Gastbeitrag: Wie es kam, dass Herr Emm einen blasphemischen Gedanken hatte

Zu einer Zeit als es bis zum Längerwerden der Tage noch einen guten Monat hin war, wurde Herr Emm in stockfinstrer Nacht plötzlich wach und einem inneren Drang folgend suchte er ein gewisses Örtchen auf. Wieder zurück im warmen Bett fand Herr Emm keinen Schlaf. Plötzlich sah er eine verschwommene Gestalt am Fußende seines Bettes.
„Wer bist du“ stammelte Herr Emm.
„Schön hast du’s hier“ antwortete die Gestalt, „aber deswegen bin ich nicht gekommen, auf Dauer viel zu warm für Unsereins. Aber entschuldige, ich habe mich ja noch gar nicht vorgestellt. Eban Eissers-Krutsch pe haa, sehr erfreut.“
„Peh Ha?“
„Posthum“

Herr Emm schluckte und begann am ganzen Leib zu zittern. Ein Geist in seinem Schlafzimmer. Herr Emm blickte zur anderen Bettseite wo seine Frau noch friedlich schlummerte.

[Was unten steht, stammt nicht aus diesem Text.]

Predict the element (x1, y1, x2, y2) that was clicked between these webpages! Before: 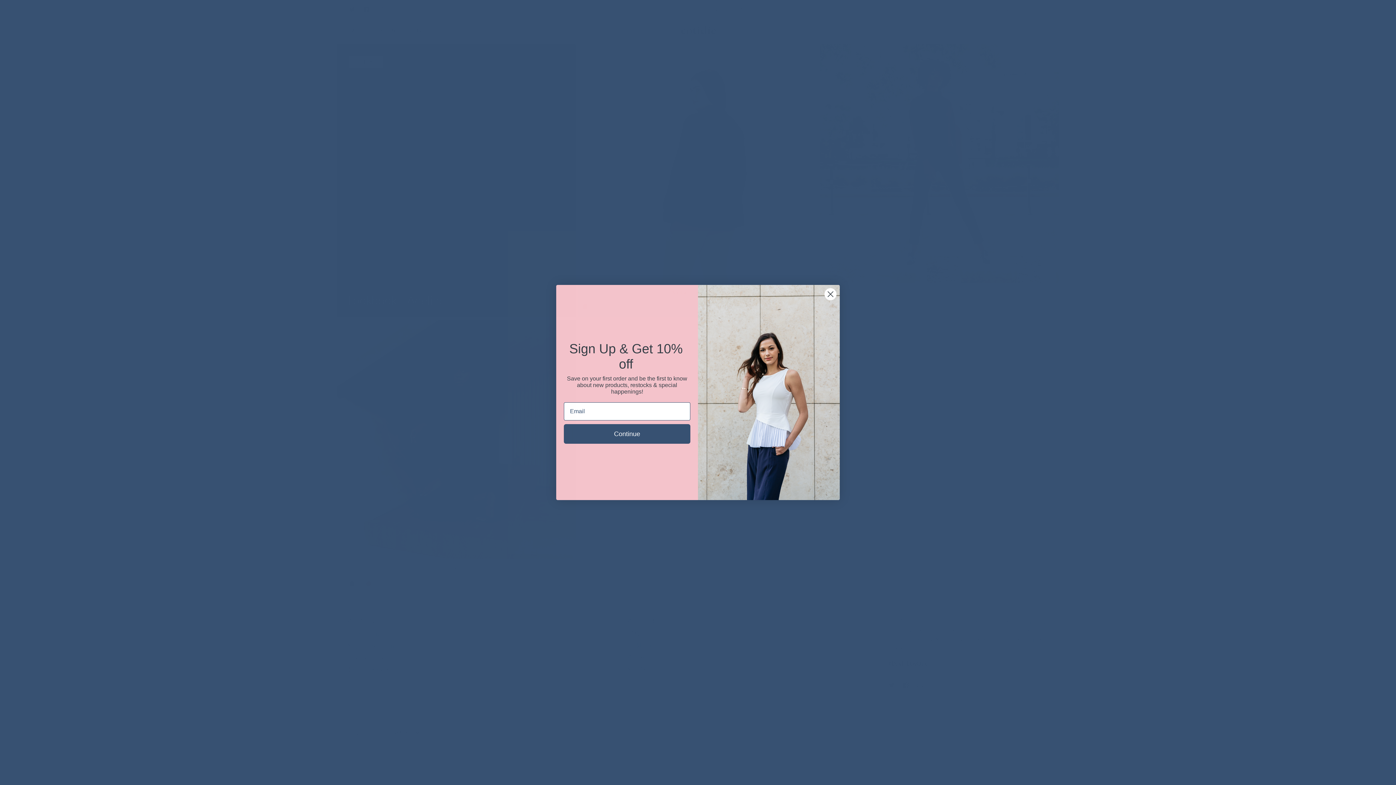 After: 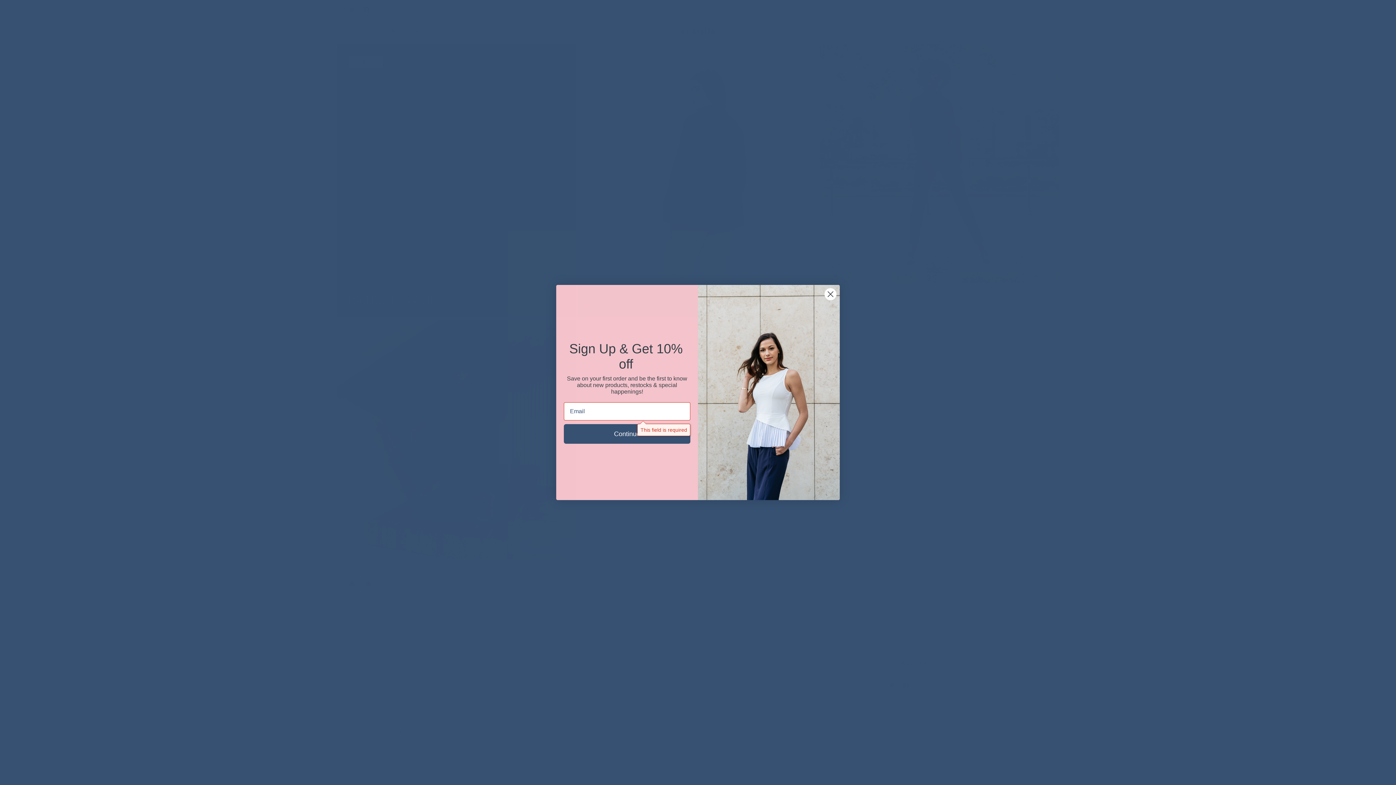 Action: label: Continue bbox: (564, 424, 690, 444)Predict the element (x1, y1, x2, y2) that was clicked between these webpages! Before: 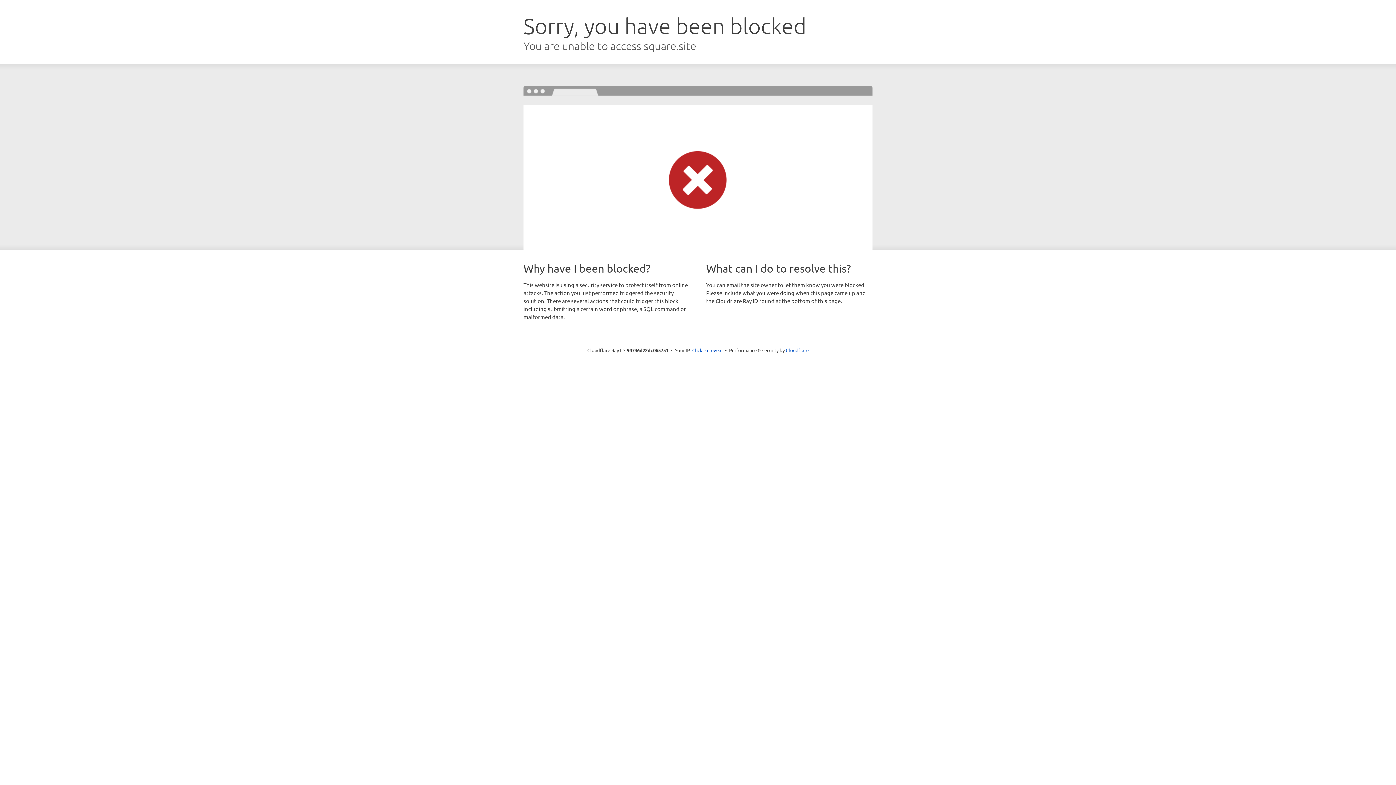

„Keine Angst, sie wird nichts bemerken, ich bin ja nicht erst seit gestern Geist“ meinte der Geist als hätte er Herrn Emms Gedanken gelesen.
„Was willst du, Geist? Wen habe ich an Weihnachten vergessen?“
„Zu Weihnachten, es heißt ZU Weihnachten und du hast niemand vergessen.“
„Was soll ich sonst tun?“ in Herrn Emm stieg langsam Panik auf und er plapperte relativ sinnbefreit weiter „bist du mit deiner Darstellung durch Bill Murray unzufrieden?“
„Der war doch lustig, ich habe sehr gelacht. Auch Michael Caine mit den Muppets habe ich super gefunden. Nein, nein, darum geht es nicht. Lies am Morgen die Tageszeitung bis zur letzten Seite, recherchiere und mach dir Gedanken über das Gelesene. Ich komme eventuell wieder und befrage dich“ sagte es und ward verschwunden.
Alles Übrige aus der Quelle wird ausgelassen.